:: Aim of the task ::
All entries below must be given again exactly as they stand.

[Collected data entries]
******************************
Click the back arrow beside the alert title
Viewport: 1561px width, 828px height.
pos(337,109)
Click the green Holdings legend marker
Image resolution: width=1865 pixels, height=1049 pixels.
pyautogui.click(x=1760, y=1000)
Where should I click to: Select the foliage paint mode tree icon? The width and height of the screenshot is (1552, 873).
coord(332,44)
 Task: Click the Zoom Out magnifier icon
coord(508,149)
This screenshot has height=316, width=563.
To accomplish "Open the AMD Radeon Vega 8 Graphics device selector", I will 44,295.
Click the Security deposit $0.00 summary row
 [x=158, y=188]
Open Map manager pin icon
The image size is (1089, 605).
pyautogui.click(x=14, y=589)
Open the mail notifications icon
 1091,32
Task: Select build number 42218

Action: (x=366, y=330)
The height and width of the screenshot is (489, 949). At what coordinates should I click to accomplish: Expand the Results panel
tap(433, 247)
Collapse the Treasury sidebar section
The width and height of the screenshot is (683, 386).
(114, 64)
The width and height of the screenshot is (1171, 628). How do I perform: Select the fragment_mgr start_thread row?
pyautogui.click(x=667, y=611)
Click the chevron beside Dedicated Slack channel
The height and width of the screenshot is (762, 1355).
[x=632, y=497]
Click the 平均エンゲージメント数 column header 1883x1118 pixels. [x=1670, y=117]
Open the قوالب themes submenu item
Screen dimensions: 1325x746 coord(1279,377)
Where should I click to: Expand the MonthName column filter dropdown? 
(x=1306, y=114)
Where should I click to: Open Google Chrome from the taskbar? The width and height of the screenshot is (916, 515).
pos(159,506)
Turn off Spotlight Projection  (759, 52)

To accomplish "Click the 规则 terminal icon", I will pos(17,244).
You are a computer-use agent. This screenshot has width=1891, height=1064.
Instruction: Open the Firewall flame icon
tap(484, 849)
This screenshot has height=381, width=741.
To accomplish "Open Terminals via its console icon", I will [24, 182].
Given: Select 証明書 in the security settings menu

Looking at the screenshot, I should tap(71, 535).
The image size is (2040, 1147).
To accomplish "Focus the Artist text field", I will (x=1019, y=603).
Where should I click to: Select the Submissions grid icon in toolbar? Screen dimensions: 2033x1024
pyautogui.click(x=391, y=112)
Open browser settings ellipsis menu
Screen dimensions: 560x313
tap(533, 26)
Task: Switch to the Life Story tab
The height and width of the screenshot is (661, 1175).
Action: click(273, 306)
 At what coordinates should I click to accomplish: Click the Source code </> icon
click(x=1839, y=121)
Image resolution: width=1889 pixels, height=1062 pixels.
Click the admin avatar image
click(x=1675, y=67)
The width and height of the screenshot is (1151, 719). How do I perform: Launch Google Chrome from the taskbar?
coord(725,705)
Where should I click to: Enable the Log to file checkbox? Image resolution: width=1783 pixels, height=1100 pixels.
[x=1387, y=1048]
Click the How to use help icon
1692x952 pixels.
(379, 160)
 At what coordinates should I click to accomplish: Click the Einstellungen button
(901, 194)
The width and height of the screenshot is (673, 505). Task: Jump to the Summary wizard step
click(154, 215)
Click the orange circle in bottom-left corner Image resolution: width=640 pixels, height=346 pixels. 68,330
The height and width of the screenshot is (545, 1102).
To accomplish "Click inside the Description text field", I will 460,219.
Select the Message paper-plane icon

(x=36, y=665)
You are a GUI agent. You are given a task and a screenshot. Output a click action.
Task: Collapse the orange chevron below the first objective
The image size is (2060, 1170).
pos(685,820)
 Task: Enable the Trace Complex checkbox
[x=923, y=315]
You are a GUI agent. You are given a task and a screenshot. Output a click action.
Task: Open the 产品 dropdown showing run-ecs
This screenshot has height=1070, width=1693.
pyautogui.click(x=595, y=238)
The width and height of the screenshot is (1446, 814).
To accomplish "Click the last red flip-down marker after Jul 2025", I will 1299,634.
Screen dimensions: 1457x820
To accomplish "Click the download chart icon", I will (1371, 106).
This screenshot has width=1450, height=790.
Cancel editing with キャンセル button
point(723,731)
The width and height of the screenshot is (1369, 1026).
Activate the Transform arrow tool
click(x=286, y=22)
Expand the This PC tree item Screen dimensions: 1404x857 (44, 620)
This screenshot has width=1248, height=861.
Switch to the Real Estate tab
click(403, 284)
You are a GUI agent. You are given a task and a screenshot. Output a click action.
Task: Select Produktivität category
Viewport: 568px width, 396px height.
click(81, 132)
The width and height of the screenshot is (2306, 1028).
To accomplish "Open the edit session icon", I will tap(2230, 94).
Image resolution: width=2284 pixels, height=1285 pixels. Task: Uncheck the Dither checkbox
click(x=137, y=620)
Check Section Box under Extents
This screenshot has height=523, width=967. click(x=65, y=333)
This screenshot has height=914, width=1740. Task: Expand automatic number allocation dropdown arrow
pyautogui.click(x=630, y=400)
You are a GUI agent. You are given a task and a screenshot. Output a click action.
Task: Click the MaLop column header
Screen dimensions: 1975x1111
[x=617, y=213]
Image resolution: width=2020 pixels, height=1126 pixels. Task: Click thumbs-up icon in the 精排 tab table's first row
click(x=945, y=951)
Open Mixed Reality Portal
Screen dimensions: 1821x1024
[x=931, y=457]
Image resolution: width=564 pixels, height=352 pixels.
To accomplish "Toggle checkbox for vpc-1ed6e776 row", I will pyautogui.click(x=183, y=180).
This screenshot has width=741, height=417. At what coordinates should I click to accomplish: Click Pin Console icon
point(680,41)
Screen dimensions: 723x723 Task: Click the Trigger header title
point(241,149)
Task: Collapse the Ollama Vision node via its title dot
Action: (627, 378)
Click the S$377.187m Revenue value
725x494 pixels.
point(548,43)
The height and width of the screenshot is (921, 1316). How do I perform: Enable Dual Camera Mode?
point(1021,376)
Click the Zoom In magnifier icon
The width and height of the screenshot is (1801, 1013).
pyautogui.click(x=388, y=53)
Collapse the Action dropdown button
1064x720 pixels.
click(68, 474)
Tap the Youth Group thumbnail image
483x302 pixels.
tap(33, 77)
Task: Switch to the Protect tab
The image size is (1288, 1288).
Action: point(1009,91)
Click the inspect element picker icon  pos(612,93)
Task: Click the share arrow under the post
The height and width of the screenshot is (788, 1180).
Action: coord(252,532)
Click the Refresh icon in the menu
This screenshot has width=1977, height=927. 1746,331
******************************
:: Written solution ::
Click the back arrow beside the alert title
Viewport: 1561px width, 828px height.
pos(337,109)
Click the green Holdings legend marker
Image resolution: width=1865 pixels, height=1049 pixels.
pyautogui.click(x=1760, y=1000)
Where should I click to: Select the foliage paint mode tree icon? The width and height of the screenshot is (1552, 873).
coord(332,44)
 Task: Click the Zoom Out magnifier icon
coord(508,149)
This screenshot has height=316, width=563.
To accomplish "Open the AMD Radeon Vega 8 Graphics device selector", I will 44,295.
Click the Security deposit $0.00 summary row
 [x=158, y=188]
Open Map manager pin icon
The image size is (1089, 605).
pyautogui.click(x=14, y=589)
Open the mail notifications icon
 1091,32
Task: Select build number 42218

Action: (x=366, y=330)
The height and width of the screenshot is (489, 949). At what coordinates should I click to accomplish: Expand the Results panel
tap(433, 247)
Collapse the Treasury sidebar section
The width and height of the screenshot is (683, 386).
(114, 64)
The width and height of the screenshot is (1171, 628). How do I perform: Select the fragment_mgr start_thread row?
pyautogui.click(x=667, y=611)
Click the chevron beside Dedicated Slack channel
The height and width of the screenshot is (762, 1355).
[x=632, y=497]
Click the 平均エンゲージメント数 column header 1883x1118 pixels. [x=1670, y=117]
Open the قوالب themes submenu item
Screen dimensions: 1325x746 coord(1279,377)
Where should I click to: Expand the MonthName column filter dropdown? 
(x=1306, y=114)
Where should I click to: Open Google Chrome from the taskbar? The width and height of the screenshot is (916, 515).
pos(159,506)
Turn off Spotlight Projection  (759, 52)

To accomplish "Click the 规则 terminal icon", I will pos(17,244).
You are a computer-use agent. This screenshot has width=1891, height=1064.
Instruction: Open the Firewall flame icon
tap(484, 849)
This screenshot has height=381, width=741.
To accomplish "Open Terminals via its console icon", I will [24, 182].
Given: Select 証明書 in the security settings menu

Looking at the screenshot, I should tap(71, 535).
The image size is (2040, 1147).
To accomplish "Focus the Artist text field", I will (x=1019, y=603).
Where should I click to: Select the Submissions grid icon in toolbar? Screen dimensions: 2033x1024
pyautogui.click(x=391, y=112)
Open browser settings ellipsis menu
Screen dimensions: 560x313
tap(533, 26)
Task: Switch to the Life Story tab
The height and width of the screenshot is (661, 1175).
Action: click(273, 306)
 At what coordinates should I click to accomplish: Click the Source code </> icon
click(x=1839, y=121)
Image resolution: width=1889 pixels, height=1062 pixels.
Click the admin avatar image
click(x=1675, y=67)
The width and height of the screenshot is (1151, 719). How do I perform: Launch Google Chrome from the taskbar?
coord(725,705)
Where should I click to: Enable the Log to file checkbox? Image resolution: width=1783 pixels, height=1100 pixels.
[x=1387, y=1048]
Click the How to use help icon
1692x952 pixels.
(379, 160)
 At what coordinates should I click to accomplish: Click the Einstellungen button
(901, 194)
The width and height of the screenshot is (673, 505). Task: Jump to the Summary wizard step
click(154, 215)
Click the orange circle in bottom-left corner Image resolution: width=640 pixels, height=346 pixels. 68,330
The height and width of the screenshot is (545, 1102).
To accomplish "Click inside the Description text field", I will 460,219.
Select the Message paper-plane icon

(x=36, y=665)
You are a GUI agent. You are given a task and a screenshot. Output a click action.
Task: Collapse the orange chevron below the first objective
The image size is (2060, 1170).
pos(685,820)
 Task: Enable the Trace Complex checkbox
[x=923, y=315]
You are a GUI agent. You are given a task and a screenshot. Output a click action.
Task: Open the 产品 dropdown showing run-ecs
This screenshot has height=1070, width=1693.
pyautogui.click(x=595, y=238)
The width and height of the screenshot is (1446, 814).
To accomplish "Click the last red flip-down marker after Jul 2025", I will 1299,634.
Screen dimensions: 1457x820
To accomplish "Click the download chart icon", I will (1371, 106).
This screenshot has width=1450, height=790.
Cancel editing with キャンセル button
point(723,731)
The width and height of the screenshot is (1369, 1026).
Activate the Transform arrow tool
click(x=286, y=22)
Expand the This PC tree item Screen dimensions: 1404x857 (44, 620)
This screenshot has width=1248, height=861.
Switch to the Real Estate tab
click(403, 284)
You are a GUI agent. You are given a task and a screenshot. Output a click action.
Task: Select Produktivität category
Viewport: 568px width, 396px height.
click(81, 132)
The width and height of the screenshot is (2306, 1028).
To accomplish "Open the edit session icon", I will tap(2230, 94).
Image resolution: width=2284 pixels, height=1285 pixels. Task: Uncheck the Dither checkbox
click(x=137, y=620)
Check Section Box under Extents
This screenshot has height=523, width=967. click(x=65, y=333)
This screenshot has height=914, width=1740. Task: Expand automatic number allocation dropdown arrow
pyautogui.click(x=630, y=400)
You are a GUI agent. You are given a task and a screenshot. Output a click action.
Task: Click the MaLop column header
Screen dimensions: 1975x1111
[x=617, y=213]
Image resolution: width=2020 pixels, height=1126 pixels. Task: Click thumbs-up icon in the 精排 tab table's first row
click(x=945, y=951)
Open Mixed Reality Portal
Screen dimensions: 1821x1024
[x=931, y=457]
Image resolution: width=564 pixels, height=352 pixels.
To accomplish "Toggle checkbox for vpc-1ed6e776 row", I will pyautogui.click(x=183, y=180).
This screenshot has width=741, height=417. At what coordinates should I click to accomplish: Click Pin Console icon
point(680,41)
Screen dimensions: 723x723 Task: Click the Trigger header title
point(241,149)
Task: Collapse the Ollama Vision node via its title dot
Action: (627, 378)
Click the S$377.187m Revenue value
725x494 pixels.
point(548,43)
The height and width of the screenshot is (921, 1316). How do I perform: Enable Dual Camera Mode?
point(1021,376)
Click the Zoom In magnifier icon
The width and height of the screenshot is (1801, 1013).
pyautogui.click(x=388, y=53)
Collapse the Action dropdown button
1064x720 pixels.
click(68, 474)
Tap the Youth Group thumbnail image
483x302 pixels.
tap(33, 77)
Task: Switch to the Protect tab
The image size is (1288, 1288).
Action: point(1009,91)
Click the inspect element picker icon  pos(612,93)
Task: Click the share arrow under the post
The height and width of the screenshot is (788, 1180).
Action: coord(252,532)
Click the Refresh icon in the menu
This screenshot has width=1977, height=927. 1746,331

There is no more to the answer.